Final grades are in. Killed it!
Also: nearly killed myself. Phew. Glad this particular session is over. Next set of classes starts in two days. I already have some chapters to read and handouts to complete. It will have to wait until tomorrow. Today was a day of no obligations. Which turned out to be a really good day.
The first news was that grades has been posted and I got all A’s, meaning I somehow managed to maintain that damn 4.0. Apparently my classmates did not fare so well, which is both disappointing and glorious. I’m sad for them because I do genuinely wish well on people. But listen, I am happy to be the outlier who helps shape that bell curve. Just saying.
Then River weighed herself (as she does every single morning) to see that we finally broke through this weird plateau and reached the second goal weight that she’s set for us, which made her very happy. She has five goals in total, I believe. The third and next one is another 14lbs lower, so this is a short-lived victory. But, still, something to be happy about I suppose. Even if only for a brief moment.
Actually, there’s a lot more to that and I hope I can articulate it on here someday because I think it’s pretty important stuff.
Then, since Wife had the day off, we decided to have some victory shawarma at this local hole-in-the-wall falafel restaurant we’ve been wanting to try out. Whoa, not disappointed. So good!
While we were sitting at a table outside waiting for our food to be served, an elder Buddhist monk stopped and placed bracelets on our wrists. He barely spoke any English, but he blessed the beads and wished us peace. Then he showed Wife a photo of a Buddhist temple that had obviously burned down. He was seeking donations to help re-build. We were unclear as to whether the temple was local or perhaps he was gathering money to send to his home temple in China, but we gave him all the cash we had. It wasn’t much because we generally don’t carry cash bills on us. I wish it had been more.
I felt very touched and grateful for this strange (yet classic NYC) moment. When he first approached me, I thought it was one of these shopping-by-assault moments you experience in Manhattan. Vendors put actual products on you and then start asking for money to pay. It’s obnoxious.

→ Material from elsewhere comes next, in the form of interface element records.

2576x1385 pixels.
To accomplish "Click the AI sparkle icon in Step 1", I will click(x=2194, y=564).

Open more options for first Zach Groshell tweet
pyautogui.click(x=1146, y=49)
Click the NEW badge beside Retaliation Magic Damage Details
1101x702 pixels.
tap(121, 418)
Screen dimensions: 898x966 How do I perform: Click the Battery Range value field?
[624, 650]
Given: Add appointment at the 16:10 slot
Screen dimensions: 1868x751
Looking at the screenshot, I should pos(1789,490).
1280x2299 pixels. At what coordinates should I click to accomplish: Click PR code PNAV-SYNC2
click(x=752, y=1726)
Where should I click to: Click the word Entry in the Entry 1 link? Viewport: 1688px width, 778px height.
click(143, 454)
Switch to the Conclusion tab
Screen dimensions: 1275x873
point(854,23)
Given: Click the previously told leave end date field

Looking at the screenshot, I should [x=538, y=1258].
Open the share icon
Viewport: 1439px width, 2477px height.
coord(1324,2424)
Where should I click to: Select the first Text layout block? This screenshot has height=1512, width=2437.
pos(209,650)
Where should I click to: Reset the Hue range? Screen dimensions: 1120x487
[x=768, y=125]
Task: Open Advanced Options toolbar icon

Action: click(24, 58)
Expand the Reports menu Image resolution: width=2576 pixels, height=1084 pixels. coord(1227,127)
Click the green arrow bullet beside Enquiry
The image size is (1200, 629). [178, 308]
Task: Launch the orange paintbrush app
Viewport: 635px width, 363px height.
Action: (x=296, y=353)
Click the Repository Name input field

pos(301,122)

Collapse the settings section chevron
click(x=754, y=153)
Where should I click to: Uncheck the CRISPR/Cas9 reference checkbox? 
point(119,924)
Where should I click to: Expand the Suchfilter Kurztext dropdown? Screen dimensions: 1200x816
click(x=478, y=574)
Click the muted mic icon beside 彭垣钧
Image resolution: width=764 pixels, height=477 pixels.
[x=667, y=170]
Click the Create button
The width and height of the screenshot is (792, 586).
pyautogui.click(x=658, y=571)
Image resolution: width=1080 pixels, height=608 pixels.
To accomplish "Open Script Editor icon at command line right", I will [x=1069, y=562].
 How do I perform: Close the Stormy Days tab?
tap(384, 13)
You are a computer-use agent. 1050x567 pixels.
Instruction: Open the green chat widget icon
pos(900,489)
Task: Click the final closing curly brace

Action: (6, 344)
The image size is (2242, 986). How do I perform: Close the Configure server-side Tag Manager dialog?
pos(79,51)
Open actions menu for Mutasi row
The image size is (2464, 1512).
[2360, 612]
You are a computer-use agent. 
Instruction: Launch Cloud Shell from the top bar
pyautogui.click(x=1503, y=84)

It wasn’t until I looked up that I saw he was a monk and that he was giving these handmade bracelets as gifts. He was hoping for generosity in return, of course, but it wasn’t a requirement. The jewelry was ours to keep no matter what. As was the blessing for peace.
I don’t know. I feel weirdly shaken up about the whole exchange. But I’m glad I was sitting at that table when he walked by. I think he and I were meant to exchange energy in some way.
After lunch we did some impromptu shopping while waiting for the next showing of “Pitch Perfect 2” to begin. I found some cute sandals and Wife found two lovely dresses. She’s not a shorts person, so she lives in dresses whena it gets really hot.
The movie was exactly what I expected – fun, weird, ridiculous, energetic, amusing. Definitely entertaining. I adore Anna Kendrick and Elizabeth Banks. And I’m always happy to throw my money at films directed by women, especially when they have a cast full of female protagonists. Win!
Yesterday I talked briefly with the therapist about longer sessions. Well, I quickly commented that I’d mentioned it to Wife. Therapist immediately caught my comment (of course) and said, “Oh, so you’re thinking about it then?” with a tone that seemed dangerously close to hope and optimism. I don’t know what her angle is here. Maybe she really believes she can help me and that having more space would assist her in doing so? Maybe she’s getting attached and invested? Whew, that’s a scary thought.
Either way, I told her I didn’t want to make a decision yet. She said, “Okay, we can do that on Friday.” I just looked at her. “Okay, maybe we can talk about it more on Friday…?”
So that’s that. Also, she called today and gave me the name and number of a male psychiatrist who comes “highly recommended” by her fellow trauma therapists. Gah. I hate psychiatrists. I don’t want to do this again. Especially since I looked up his office and it’s right near Zooey’s. Damn.